__EXERCISE INSTRUCTIONS__
Starting from the line that holds "Task: Open the", print every line through the end of the records, first and last included.

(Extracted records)
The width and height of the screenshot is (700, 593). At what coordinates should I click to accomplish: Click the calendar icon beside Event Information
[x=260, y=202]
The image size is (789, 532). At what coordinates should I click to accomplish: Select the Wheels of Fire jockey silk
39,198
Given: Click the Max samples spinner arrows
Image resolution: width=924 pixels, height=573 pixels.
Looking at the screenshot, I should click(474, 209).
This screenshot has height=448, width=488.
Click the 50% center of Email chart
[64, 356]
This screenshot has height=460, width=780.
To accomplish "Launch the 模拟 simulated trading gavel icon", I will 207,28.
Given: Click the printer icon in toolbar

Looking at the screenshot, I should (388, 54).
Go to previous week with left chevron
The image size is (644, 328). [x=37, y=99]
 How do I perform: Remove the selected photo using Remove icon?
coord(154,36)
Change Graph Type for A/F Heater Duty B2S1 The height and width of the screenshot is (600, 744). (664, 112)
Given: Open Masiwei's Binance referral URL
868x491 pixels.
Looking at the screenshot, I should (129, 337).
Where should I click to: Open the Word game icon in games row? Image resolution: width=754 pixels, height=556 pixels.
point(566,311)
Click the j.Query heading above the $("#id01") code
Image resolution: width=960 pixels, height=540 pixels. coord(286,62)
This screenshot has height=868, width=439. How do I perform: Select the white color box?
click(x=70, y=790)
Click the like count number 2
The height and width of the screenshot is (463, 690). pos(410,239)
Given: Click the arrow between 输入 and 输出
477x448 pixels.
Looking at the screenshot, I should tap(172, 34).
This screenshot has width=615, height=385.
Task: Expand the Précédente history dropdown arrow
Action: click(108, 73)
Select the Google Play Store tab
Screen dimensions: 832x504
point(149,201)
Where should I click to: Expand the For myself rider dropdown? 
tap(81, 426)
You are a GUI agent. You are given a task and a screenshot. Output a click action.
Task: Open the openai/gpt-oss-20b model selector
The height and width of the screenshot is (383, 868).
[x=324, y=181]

__RESULT BELOW__
Task: Open the openai/gpt-oss-20b model selector
The height and width of the screenshot is (383, 868).
[x=324, y=181]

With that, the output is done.